(Stored dataset items)
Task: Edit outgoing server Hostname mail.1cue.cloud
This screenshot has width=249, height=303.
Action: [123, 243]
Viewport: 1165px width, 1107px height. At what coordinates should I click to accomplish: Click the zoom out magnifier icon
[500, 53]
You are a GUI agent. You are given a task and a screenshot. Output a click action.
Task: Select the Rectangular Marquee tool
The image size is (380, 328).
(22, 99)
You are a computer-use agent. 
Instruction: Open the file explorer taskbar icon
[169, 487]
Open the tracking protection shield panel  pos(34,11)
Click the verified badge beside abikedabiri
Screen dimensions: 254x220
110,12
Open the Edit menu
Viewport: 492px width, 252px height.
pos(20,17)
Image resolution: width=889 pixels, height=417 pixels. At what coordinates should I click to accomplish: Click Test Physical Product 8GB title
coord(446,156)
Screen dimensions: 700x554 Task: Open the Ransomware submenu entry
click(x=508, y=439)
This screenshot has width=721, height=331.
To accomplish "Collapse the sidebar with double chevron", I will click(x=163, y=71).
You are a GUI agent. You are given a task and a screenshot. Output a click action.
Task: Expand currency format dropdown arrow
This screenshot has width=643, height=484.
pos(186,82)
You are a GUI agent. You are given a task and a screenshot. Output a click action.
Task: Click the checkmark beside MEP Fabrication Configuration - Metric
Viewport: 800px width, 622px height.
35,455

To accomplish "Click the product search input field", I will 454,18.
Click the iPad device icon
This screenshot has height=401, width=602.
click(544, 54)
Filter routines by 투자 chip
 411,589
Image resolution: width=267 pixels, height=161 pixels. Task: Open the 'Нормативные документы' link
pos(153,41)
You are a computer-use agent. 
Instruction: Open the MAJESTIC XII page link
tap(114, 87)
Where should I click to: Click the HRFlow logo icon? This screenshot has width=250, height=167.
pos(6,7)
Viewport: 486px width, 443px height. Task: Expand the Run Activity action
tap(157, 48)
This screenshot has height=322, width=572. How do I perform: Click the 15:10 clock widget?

# EXERCISE
The reply should restate the records above in full, character for character.

# YOUR RESPONSE
Task: Edit outgoing server Hostname mail.1cue.cloud
This screenshot has width=249, height=303.
Action: [123, 243]
Viewport: 1165px width, 1107px height. At what coordinates should I click to accomplish: Click the zoom out magnifier icon
[500, 53]
You are a GUI agent. You are given a task and a screenshot. Output a click action.
Task: Select the Rectangular Marquee tool
The image size is (380, 328).
(22, 99)
You are a computer-use agent. 
Instruction: Open the file explorer taskbar icon
[169, 487]
Open the tracking protection shield panel  pos(34,11)
Click the verified badge beside abikedabiri
Screen dimensions: 254x220
110,12
Open the Edit menu
Viewport: 492px width, 252px height.
pos(20,17)
Image resolution: width=889 pixels, height=417 pixels. At what coordinates should I click to accomplish: Click Test Physical Product 8GB title
coord(446,156)
Screen dimensions: 700x554 Task: Open the Ransomware submenu entry
click(x=508, y=439)
This screenshot has width=721, height=331.
To accomplish "Collapse the sidebar with double chevron", I will click(x=163, y=71).
You are a GUI agent. You are given a task and a screenshot. Output a click action.
Task: Expand currency format dropdown arrow
This screenshot has width=643, height=484.
pos(186,82)
You are a GUI agent. You are given a task and a screenshot. Output a click action.
Task: Click the checkmark beside MEP Fabrication Configuration - Metric
Viewport: 800px width, 622px height.
35,455

To accomplish "Click the product search input field", I will 454,18.
Click the iPad device icon
This screenshot has height=401, width=602.
click(544, 54)
Filter routines by 투자 chip
 411,589
Image resolution: width=267 pixels, height=161 pixels. Task: Open the 'Нормативные документы' link
pos(153,41)
You are a computer-use agent. 
Instruction: Open the MAJESTIC XII page link
tap(114, 87)
Where should I click to: Click the HRFlow logo icon? This screenshot has width=250, height=167.
pos(6,7)
Viewport: 486px width, 443px height. Task: Expand the Run Activity action
tap(157, 48)
This screenshot has height=322, width=572. How do I perform: Click the 15:10 clock widget?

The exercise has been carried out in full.